As finanças são o centro das governações, mas só porque lhes pertence a divisão das riquezas. Ali não se produz nada. Não fora a educação, a saúde, a indústria, a agricultura, a cultura e demais humanidades – movimentadas pelo Trabalho – e as Finanças ficariam reduzidas à insignificância do distribuidor de nada. Saibamos, por isso, pô-las no devido lugar e vamos lá àquilo que interessa: as opções políticas.
Dizia nestes dias Centeno – agora mais solto das antigas obrigações de negociar à esquerda – que “o país merece agora um debate responsável. Não espera maiorias negativas, por serem isso mesmo. Por serem negativas”. Já cá tivemos um sisudo, que foi tudo o que se podia ser na governação deste país, que falava mais ou menos assim. O termo da altura era “forças de bloqueio”, mas o apelo ao “debate responsável” já vivia no discurso de então.
Pois é. Tivesse havido outro significado para “responsabilidade”, houvesse mais capacidade de organizar as “forças de bloqueio” e não estaríamos hoje, certamente, na posição de dependência que é a dos que precisam dos “mercados” para se financiarem, das importações para se alimentarem, das esmolas “europeias” para se especializarem, das autorizações dos eurogrupos para se governarem, das rotativas do BCE para terem o que pôr no porta-moedas.
Foram décadas de governação “responsável” as que nos fizeram abater barcos, liquidar indústrias, substituir floresta por pasta de papel com folhas, encurralar agricultura e comércio nos interesses da grande distribuição, oferecer os CTT, roubar-nos GALPes e EDPês, desmontar a CP, manter os rendimentos do trabalho abaixo de qualquer salário do “pelotão da frente”, no “oásis” que nos impingiram.
Por imperativos da aplicação da tal “responsabilidade” produziu-se um país em “alternância” que, não fora a pausa imposta a Passos/Portas, estaria hoje ainda mais longe do Futuro que Centeno nos anuncia, mas pouco.

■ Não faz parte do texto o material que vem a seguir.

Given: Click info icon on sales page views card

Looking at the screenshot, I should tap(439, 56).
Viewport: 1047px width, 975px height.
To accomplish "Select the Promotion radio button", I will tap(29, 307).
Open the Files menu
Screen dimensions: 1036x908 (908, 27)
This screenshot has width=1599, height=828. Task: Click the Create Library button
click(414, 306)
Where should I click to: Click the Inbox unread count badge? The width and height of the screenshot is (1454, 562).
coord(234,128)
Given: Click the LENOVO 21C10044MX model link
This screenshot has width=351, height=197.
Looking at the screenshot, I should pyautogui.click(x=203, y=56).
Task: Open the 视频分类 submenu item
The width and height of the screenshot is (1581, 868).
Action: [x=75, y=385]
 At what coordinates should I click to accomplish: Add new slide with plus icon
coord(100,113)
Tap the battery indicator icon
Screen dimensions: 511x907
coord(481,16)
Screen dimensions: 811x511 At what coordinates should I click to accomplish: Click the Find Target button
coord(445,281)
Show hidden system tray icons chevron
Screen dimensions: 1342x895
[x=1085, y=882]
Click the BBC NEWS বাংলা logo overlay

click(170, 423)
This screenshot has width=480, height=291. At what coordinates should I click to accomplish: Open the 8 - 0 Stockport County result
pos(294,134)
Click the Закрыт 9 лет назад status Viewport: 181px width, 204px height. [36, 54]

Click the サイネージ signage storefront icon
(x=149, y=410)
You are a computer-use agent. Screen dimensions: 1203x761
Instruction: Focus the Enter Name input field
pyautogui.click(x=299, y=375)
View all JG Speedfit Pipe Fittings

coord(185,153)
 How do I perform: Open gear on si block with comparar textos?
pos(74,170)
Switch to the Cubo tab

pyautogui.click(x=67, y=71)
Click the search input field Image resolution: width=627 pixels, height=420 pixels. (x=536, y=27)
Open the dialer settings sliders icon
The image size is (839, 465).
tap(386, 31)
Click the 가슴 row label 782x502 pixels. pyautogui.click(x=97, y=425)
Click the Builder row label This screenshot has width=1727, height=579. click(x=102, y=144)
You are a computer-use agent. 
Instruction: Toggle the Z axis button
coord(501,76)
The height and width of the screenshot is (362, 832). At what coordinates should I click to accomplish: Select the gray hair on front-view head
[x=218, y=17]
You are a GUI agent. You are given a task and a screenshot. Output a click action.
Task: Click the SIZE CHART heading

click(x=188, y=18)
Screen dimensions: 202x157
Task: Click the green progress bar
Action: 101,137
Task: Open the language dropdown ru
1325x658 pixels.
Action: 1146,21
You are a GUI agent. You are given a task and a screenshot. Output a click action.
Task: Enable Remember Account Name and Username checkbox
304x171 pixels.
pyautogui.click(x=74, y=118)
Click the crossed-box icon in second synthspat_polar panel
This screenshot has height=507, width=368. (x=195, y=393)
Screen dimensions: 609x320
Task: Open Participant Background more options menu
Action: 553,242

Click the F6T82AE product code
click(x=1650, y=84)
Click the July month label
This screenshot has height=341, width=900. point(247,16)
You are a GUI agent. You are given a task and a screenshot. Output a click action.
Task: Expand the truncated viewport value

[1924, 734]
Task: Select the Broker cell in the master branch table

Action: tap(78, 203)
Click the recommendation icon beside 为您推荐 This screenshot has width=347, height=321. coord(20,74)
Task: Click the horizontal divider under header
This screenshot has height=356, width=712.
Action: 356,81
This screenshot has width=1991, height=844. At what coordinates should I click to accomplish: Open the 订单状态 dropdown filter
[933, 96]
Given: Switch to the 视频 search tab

Saiba-se, porém, que não há Orçamentos imunes à discussão – antes ou depois de acontecerem, no inevitável confronto entre a folha de excel e a vida. E saiba-se também que os orçamentos, desde S. Bento à casa de cada um – passando obviamente pelos órgãos de poder local – só servem ao povo miúdo, que somos nós, se resultarem do acerto de posições, em maior ou menor coincidência.
E já que a unanimidade não é cenário possível no natural ambiente do confronto de interesses, abandonemos então os patéticos juízos de “responsabilidade” e responsabilizemo-nos por acertar posições – de que esteja ausente a fulanização (que é equivocada matéria de malditos e salvadores) e a tentação da sedução dos fracos (que, em reinventado caciquismo, não são mais do que espingardas da contagem que, coitados, os há-de descartar). E já que é de futuro que se trata, sentemo-nos então à sua mesa.